DOCUMENT SECTION: Begin
By contrast, Truss’ primary health policy to date has entailed pledging to abolish Sunak’s Health and Social Care levy. Vowing to overturn the 1.25% tax burden that she dismissed as ‘morally wrong’ during one of the leadership contest debates, Truss has instead made a vague commitment to fund the struggling sector through ‘general taxation’. Her proposed plan to resort to national borrowing to fund this cut will offer limited and short-term relief alone, raising concerns that the intervention will not deliver the long-term systematic reform required by the sector.

Perhaps on the back of criticism of the existing levy, Truss has recently vowed to allocate a greater portion of healthcare spending to the social care sector. Explaining her intentions, Truss stated that ‘our councils are struggling and many people are trapped in beds in the [NHS] because there isn’t the social care available’. Whilst this prioritisation of social care will undoubtedly be seen as a victory by many, the question remains how she intends to finance such plans in the absence of a Social Care levy. Furthermore, Truss’ characterisation of social care as solely a means to relieve hospital pressures is likely to stoke further concerns that her strategy is only geared at short-term intervention.

Truss has also committed to ‘stripping away layers of management’ in the NHS, and recommitting to Johnson’s controversial ‘40 new hospitals’ pledge – which is under scrutiny from the National Audit Office for questions about its accuracy. Beyond this, however, Truss’ plans for the health and care sector are otherwise unclear. It looks like they will remain that way too, as she has declared that she will “stop short of announcing long-term NHS reform until she has got her feet under the desk”. Her short-lived pledge to cut the pay of public sector workers, including nurses, to save £8.8bn is hopefully not an indication of her approach to a health and care sector with a critical workforce recruitment and retention issue during a cost of living crisis.
DOCUMENT SECTION: End
| WHAT NEEDS TO BE DONE |
Continue the passage on Truss's health and social care plans from its last sentence onward.
INPUT DATA: Begin
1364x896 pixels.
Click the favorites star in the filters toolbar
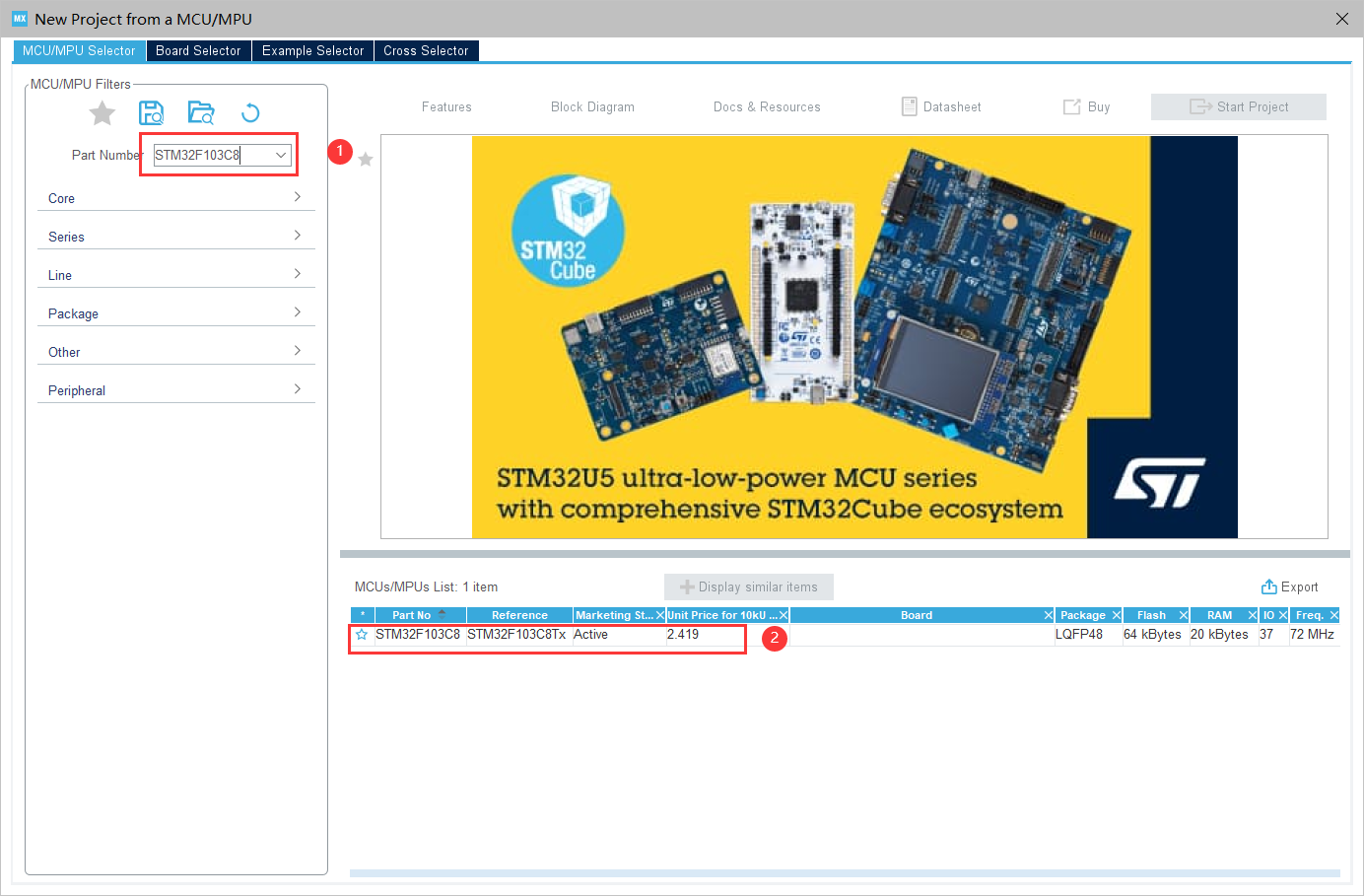pyautogui.click(x=102, y=112)
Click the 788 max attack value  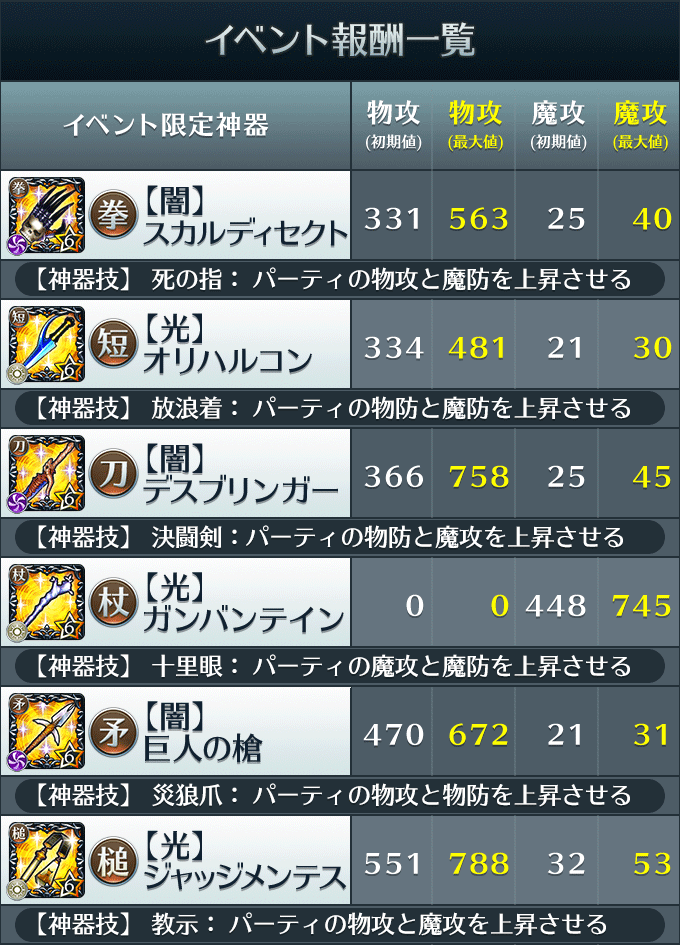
INPUT DATA: End
| RESULT OF THIS TASK |
Truss has also championed localised decision making, describing herself as a ‘great supporter of devolution’ in 2019. Although these comments were not made in the context of healthcare reform, this sentiment provides perhaps the best indication yet of Truss’ proposed management of health and care services. Such sentiment is certainly in keeping with the evolution of Integrated Care Systems, which were introduced in in April as part of the Government’s reforms. Truss and Sunak’s broad pledge to Local Councillors that they will receive more money for Adult Social Care services will be welcomed against the backdrop of historic cuts to services and increasing demand for care. Once again however, outstanding details are yet to give an indication of how much these promised resources get to grips with the scale of the problems facing local communities and care providers.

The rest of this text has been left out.